Given problem: Copy out the listing below verbatim, from its first line to its last.

##########

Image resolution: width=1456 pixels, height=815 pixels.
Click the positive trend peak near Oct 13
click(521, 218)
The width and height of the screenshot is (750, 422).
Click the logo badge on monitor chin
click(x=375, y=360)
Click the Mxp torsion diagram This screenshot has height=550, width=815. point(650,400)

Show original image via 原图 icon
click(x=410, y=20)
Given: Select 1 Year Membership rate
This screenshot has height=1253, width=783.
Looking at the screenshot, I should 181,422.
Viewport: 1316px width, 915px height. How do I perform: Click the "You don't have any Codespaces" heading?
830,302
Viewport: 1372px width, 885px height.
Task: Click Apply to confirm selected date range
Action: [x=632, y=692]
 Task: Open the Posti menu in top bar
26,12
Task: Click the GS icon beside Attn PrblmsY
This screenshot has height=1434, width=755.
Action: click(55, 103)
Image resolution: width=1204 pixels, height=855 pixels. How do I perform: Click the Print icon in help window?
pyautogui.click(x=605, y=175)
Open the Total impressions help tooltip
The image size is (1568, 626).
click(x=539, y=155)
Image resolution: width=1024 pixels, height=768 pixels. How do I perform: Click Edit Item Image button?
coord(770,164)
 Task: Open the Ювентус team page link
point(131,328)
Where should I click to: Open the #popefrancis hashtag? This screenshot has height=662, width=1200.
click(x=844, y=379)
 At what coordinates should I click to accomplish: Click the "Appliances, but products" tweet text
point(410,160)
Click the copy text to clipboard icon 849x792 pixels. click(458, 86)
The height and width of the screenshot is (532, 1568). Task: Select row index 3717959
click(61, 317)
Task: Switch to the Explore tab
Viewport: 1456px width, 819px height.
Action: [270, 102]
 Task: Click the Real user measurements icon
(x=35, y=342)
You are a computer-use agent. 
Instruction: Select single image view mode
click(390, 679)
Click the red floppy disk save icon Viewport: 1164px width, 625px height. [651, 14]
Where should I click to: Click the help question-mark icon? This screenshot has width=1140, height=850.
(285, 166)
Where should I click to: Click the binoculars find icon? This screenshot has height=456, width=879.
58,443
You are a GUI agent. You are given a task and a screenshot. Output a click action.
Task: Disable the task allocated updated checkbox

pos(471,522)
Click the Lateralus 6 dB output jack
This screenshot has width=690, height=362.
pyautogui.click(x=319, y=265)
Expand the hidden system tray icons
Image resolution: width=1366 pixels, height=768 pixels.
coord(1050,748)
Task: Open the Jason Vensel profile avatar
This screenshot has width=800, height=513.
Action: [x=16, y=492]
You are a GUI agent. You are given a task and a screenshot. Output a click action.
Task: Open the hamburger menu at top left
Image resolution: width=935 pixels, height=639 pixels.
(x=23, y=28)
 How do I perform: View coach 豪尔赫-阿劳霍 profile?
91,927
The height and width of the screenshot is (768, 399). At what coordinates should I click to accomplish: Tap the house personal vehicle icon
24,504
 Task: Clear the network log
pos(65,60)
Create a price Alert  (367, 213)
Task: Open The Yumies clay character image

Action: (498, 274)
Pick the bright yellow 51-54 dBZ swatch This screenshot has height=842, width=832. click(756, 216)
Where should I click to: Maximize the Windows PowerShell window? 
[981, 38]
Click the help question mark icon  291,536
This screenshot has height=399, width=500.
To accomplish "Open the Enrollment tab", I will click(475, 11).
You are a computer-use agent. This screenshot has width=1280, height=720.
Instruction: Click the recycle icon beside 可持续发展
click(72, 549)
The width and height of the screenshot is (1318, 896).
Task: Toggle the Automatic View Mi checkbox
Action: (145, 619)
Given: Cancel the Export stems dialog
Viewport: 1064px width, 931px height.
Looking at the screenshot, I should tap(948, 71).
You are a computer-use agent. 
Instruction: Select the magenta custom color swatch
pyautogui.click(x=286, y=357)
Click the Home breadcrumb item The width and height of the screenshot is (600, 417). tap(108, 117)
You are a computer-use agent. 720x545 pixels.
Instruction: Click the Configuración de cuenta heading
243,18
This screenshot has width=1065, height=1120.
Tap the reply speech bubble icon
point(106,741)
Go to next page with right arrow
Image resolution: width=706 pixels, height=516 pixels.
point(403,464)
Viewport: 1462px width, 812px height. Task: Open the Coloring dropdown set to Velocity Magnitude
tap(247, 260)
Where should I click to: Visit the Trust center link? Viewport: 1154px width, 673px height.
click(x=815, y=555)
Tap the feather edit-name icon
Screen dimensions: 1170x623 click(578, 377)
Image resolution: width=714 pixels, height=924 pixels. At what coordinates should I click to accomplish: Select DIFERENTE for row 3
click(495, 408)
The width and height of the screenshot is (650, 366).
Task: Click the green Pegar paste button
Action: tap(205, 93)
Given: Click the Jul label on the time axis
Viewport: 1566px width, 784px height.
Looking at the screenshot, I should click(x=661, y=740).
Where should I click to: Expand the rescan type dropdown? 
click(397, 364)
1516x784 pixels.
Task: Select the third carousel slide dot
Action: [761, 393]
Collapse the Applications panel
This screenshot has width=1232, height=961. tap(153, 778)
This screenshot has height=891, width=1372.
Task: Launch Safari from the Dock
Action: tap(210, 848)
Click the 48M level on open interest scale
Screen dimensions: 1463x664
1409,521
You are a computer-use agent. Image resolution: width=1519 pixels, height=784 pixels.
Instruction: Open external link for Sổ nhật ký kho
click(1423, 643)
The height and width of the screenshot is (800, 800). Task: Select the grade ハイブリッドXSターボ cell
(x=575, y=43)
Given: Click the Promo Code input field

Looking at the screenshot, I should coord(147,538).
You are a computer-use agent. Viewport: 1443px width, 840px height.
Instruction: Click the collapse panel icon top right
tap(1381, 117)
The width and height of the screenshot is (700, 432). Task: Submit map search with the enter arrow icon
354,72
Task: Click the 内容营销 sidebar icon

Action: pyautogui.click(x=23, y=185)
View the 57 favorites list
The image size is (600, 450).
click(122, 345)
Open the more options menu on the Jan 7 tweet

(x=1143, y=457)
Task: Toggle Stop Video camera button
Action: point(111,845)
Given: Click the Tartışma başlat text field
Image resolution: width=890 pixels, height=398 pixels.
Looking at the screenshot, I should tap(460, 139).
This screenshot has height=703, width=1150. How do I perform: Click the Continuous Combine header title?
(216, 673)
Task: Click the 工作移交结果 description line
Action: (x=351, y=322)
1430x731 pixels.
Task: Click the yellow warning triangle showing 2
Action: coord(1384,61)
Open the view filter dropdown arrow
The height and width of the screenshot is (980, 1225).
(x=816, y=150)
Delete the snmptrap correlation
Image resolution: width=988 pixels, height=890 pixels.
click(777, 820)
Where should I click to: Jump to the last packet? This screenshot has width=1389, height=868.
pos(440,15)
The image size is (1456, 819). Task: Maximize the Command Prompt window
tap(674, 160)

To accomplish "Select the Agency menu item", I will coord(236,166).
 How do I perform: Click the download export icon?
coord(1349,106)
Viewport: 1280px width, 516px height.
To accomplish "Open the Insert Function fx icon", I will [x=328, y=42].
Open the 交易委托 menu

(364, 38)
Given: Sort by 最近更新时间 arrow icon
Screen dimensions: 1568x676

##########

Written reply:
Image resolution: width=1456 pixels, height=815 pixels.
Click the positive trend peak near Oct 13
click(521, 218)
The width and height of the screenshot is (750, 422).
Click the logo badge on monitor chin
click(x=375, y=360)
Click the Mxp torsion diagram This screenshot has height=550, width=815. point(650,400)

Show original image via 原图 icon
click(x=410, y=20)
Given: Select 1 Year Membership rate
This screenshot has height=1253, width=783.
Looking at the screenshot, I should 181,422.
Viewport: 1316px width, 915px height. How do I perform: Click the "You don't have any Codespaces" heading?
830,302
Viewport: 1372px width, 885px height.
Task: Click Apply to confirm selected date range
Action: [x=632, y=692]
 Task: Open the Posti menu in top bar
26,12
Task: Click the GS icon beside Attn PrblmsY
This screenshot has height=1434, width=755.
Action: click(55, 103)
Image resolution: width=1204 pixels, height=855 pixels. How do I perform: Click the Print icon in help window?
pyautogui.click(x=605, y=175)
Open the Total impressions help tooltip
The image size is (1568, 626).
click(x=539, y=155)
Image resolution: width=1024 pixels, height=768 pixels. How do I perform: Click Edit Item Image button?
coord(770,164)
 Task: Open the Ювентус team page link
point(131,328)
Where should I click to: Open the #popefrancis hashtag? This screenshot has height=662, width=1200.
click(x=844, y=379)
 At what coordinates should I click to accomplish: Click the "Appliances, but products" tweet text
point(410,160)
Click the copy text to clipboard icon 849x792 pixels. click(458, 86)
The height and width of the screenshot is (532, 1568). Task: Select row index 3717959
click(61, 317)
Task: Switch to the Explore tab
Viewport: 1456px width, 819px height.
Action: [270, 102]
 Task: Click the Real user measurements icon
(x=35, y=342)
You are a computer-use agent. 
Instruction: Select single image view mode
click(390, 679)
Click the red floppy disk save icon Viewport: 1164px width, 625px height. [651, 14]
Where should I click to: Click the help question-mark icon? This screenshot has width=1140, height=850.
(285, 166)
Where should I click to: Click the binoculars find icon? This screenshot has height=456, width=879.
58,443
You are a GUI agent. You are given a task and a screenshot. Output a click action.
Task: Disable the task allocated updated checkbox

pos(471,522)
Click the Lateralus 6 dB output jack
This screenshot has width=690, height=362.
pyautogui.click(x=319, y=265)
Expand the hidden system tray icons
Image resolution: width=1366 pixels, height=768 pixels.
coord(1050,748)
Task: Open the Jason Vensel profile avatar
This screenshot has width=800, height=513.
Action: [x=16, y=492]
You are a GUI agent. You are given a task and a screenshot. Output a click action.
Task: Open the hamburger menu at top left
Image resolution: width=935 pixels, height=639 pixels.
(x=23, y=28)
 How do I perform: View coach 豪尔赫-阿劳霍 profile?
91,927
The height and width of the screenshot is (768, 399). At what coordinates should I click to accomplish: Tap the house personal vehicle icon
24,504
 Task: Clear the network log
pos(65,60)
Create a price Alert  (367, 213)
Task: Open The Yumies clay character image

Action: (498, 274)
Pick the bright yellow 51-54 dBZ swatch This screenshot has height=842, width=832. click(756, 216)
Where should I click to: Maximize the Windows PowerShell window? 
[981, 38]
Click the help question mark icon  291,536
This screenshot has height=399, width=500.
To accomplish "Open the Enrollment tab", I will click(475, 11).
You are a computer-use agent. This screenshot has width=1280, height=720.
Instruction: Click the recycle icon beside 可持续发展
click(72, 549)
The width and height of the screenshot is (1318, 896).
Task: Toggle the Automatic View Mi checkbox
Action: (145, 619)
Given: Cancel the Export stems dialog
Viewport: 1064px width, 931px height.
Looking at the screenshot, I should tap(948, 71).
You are a computer-use agent. 
Instruction: Select the magenta custom color swatch
pyautogui.click(x=286, y=357)
Click the Home breadcrumb item The width and height of the screenshot is (600, 417). tap(108, 117)
You are a computer-use agent. 720x545 pixels.
Instruction: Click the Configuración de cuenta heading
243,18
This screenshot has width=1065, height=1120.
Tap the reply speech bubble icon
point(106,741)
Go to next page with right arrow
Image resolution: width=706 pixels, height=516 pixels.
point(403,464)
Viewport: 1462px width, 812px height. Task: Open the Coloring dropdown set to Velocity Magnitude
tap(247, 260)
Where should I click to: Visit the Trust center link? Viewport: 1154px width, 673px height.
click(x=815, y=555)
Tap the feather edit-name icon
Screen dimensions: 1170x623 click(578, 377)
Image resolution: width=714 pixels, height=924 pixels. At what coordinates should I click to accomplish: Select DIFERENTE for row 3
click(495, 408)
The width and height of the screenshot is (650, 366).
Task: Click the green Pegar paste button
Action: tap(205, 93)
Given: Click the Jul label on the time axis
Viewport: 1566px width, 784px height.
Looking at the screenshot, I should click(x=661, y=740).
Where should I click to: Expand the rescan type dropdown? 
click(397, 364)
1516x784 pixels.
Task: Select the third carousel slide dot
Action: [761, 393]
Collapse the Applications panel
This screenshot has width=1232, height=961. tap(153, 778)
This screenshot has height=891, width=1372.
Task: Launch Safari from the Dock
Action: tap(210, 848)
Click the 48M level on open interest scale
Screen dimensions: 1463x664
1409,521
You are a computer-use agent. Image resolution: width=1519 pixels, height=784 pixels.
Instruction: Open external link for Sổ nhật ký kho
click(1423, 643)
The height and width of the screenshot is (800, 800). Task: Select the grade ハイブリッドXSターボ cell
(x=575, y=43)
Given: Click the Promo Code input field

Looking at the screenshot, I should coord(147,538).
You are a computer-use agent. Viewport: 1443px width, 840px height.
Instruction: Click the collapse panel icon top right
tap(1381, 117)
The width and height of the screenshot is (700, 432). Task: Submit map search with the enter arrow icon
354,72
Task: Click the 内容营销 sidebar icon

Action: pyautogui.click(x=23, y=185)
View the 57 favorites list
The image size is (600, 450).
click(122, 345)
Open the more options menu on the Jan 7 tweet

(x=1143, y=457)
Task: Toggle Stop Video camera button
Action: point(111,845)
Given: Click the Tartışma başlat text field
Image resolution: width=890 pixels, height=398 pixels.
Looking at the screenshot, I should tap(460, 139).
This screenshot has height=703, width=1150. How do I perform: Click the Continuous Combine header title?
(216, 673)
Task: Click the 工作移交结果 description line
Action: (x=351, y=322)
1430x731 pixels.
Task: Click the yellow warning triangle showing 2
Action: coord(1384,61)
Open the view filter dropdown arrow
The height and width of the screenshot is (980, 1225).
(x=816, y=150)
Delete the snmptrap correlation
Image resolution: width=988 pixels, height=890 pixels.
click(777, 820)
Where should I click to: Jump to the last packet? This screenshot has width=1389, height=868.
pos(440,15)
The image size is (1456, 819). Task: Maximize the Command Prompt window
tap(674, 160)

To accomplish "Select the Agency menu item", I will coord(236,166).
 How do I perform: Click the download export icon?
coord(1349,106)
Viewport: 1280px width, 516px height.
To accomplish "Open the Insert Function fx icon", I will [x=328, y=42].
Open the 交易委托 menu

(364, 38)
Given: Sort by 最近更新时间 arrow icon
Screen dimensions: 1568x676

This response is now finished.